对于RC和RS中的Pod,一般不挂载存储或者挂载共享存储,保存的是所有Pod共享的状态;对于PetSet中的Pod,每个Pod挂载自己独立的存储,如果一个Pod出现故障,从其他节点启动一个同样名字的Pod,要挂载上原来Pod的存储继续以它的状态提供服务。
适合于PetSet的业务包括数据库服务MySQL和PostgreSQL,集群化管理服务Zookeeper、etcd等有状态服务。PetSet的另一种典型应用场景是作为一种比普通容器更稳定可靠的模拟虚拟机的机制。
集群联邦(Federation)
集群联邦服务就是为提供跨Region跨服务商K8s集群服务而设计的。每个K8s Federation有自己的分布式存储、API Server和Controller Manager。用户可以通过Federation的API Server注册该Federation的成员K8s Cluster。在提供业务请求服务时,K8s Federation会先在自己的各个子Cluster之间做负载均衡,而对于发送到某个具体K8s Cluster的业务请求,会依照这个K8s Cluster独立提供服务时一样的调度模式去做K8s Cluster内部的负载均衡。而Cluster之间的负载均衡是通过域名服务的负载均衡来实现的。
存储卷(Volume)
K8s集群中的存储卷跟Docker的存储卷有些类似,只不过Docker的存储卷作用范围为一个容器,而K8s的存储卷的生命周期和作用范围是一个Pod。每个Pod中声明的存储卷由Pod中的所有容器共享。K8s支持非常多的存储卷类型,特别的,支持多种公有云平台的存储,包括AWS,Google和Azure云;支持多种分布式存储包括GlusterFS和Ceph;也支持较容易使用的主机本地目录hostPath和NFS。K8s还支持使用Persistent Volume Claim即PVC这种逻辑存储,使用这种存储,使得存储的使用者可以忽略后台的实际存储技术(例如AWS,Google或GlusterFS和Ceph),而将有关存储实际技术的配置交给存储管理员通过Persistent Volume来配置。

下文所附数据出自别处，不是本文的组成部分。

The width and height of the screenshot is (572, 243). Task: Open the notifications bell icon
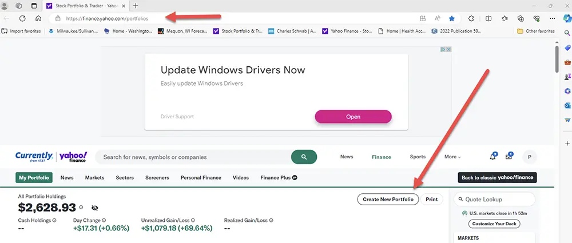click(492, 157)
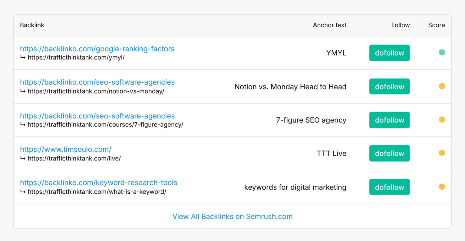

持久存储卷(Persistent Volume,PV)和持久存储卷声明(Persistent Volume Claim,PVC)
PV和PVC使得K8s集群具备了存储的逻辑抽象能力,使得在配置Pod的逻辑里可以忽略对实际后台存储技术的配置,而把这项配置的工作交给PV的配置者,即集群的管理者。存储的PV和PVC的这种关系,跟计算的Node和Pod的关系是非常类似的;PV和Node是资源的提供者,根据集群的基础设施变化而变化,由K8s集群管理员配置;而PVC和Pod是资源的使用者,根据业务服务的需求变化而变化,有K8s集群的使用者即服务的管理员来配置。
节点(Node)
K8s集群中的计算能力由Node提供,是所有Pod运行所在的工作主机,可以是物理机也可以是虚拟机。不论是物理机还是虚拟机,工作主机的统一特征是上面要运行kubelet管理节点上运行的容器。
密钥对象(Secret)
Secret是用来保存和传递密码、密钥、认证凭证这些敏感信息的对象。使用Secret的好处是可以避免把敏感信息明文写在配置文件里。在K8s集群中配置和使用服务不可避免的要用到各种敏感信息实现登录、认证等功能。为了避免将敏感信息明文写在所有需要使用的配置文件中,可以将这些信息存入一个Secret对象,而在配置文件中通过Secret对象引用这些敏感信息。这种方式的好处包括:意图明确,避免重复,减少暴露机会。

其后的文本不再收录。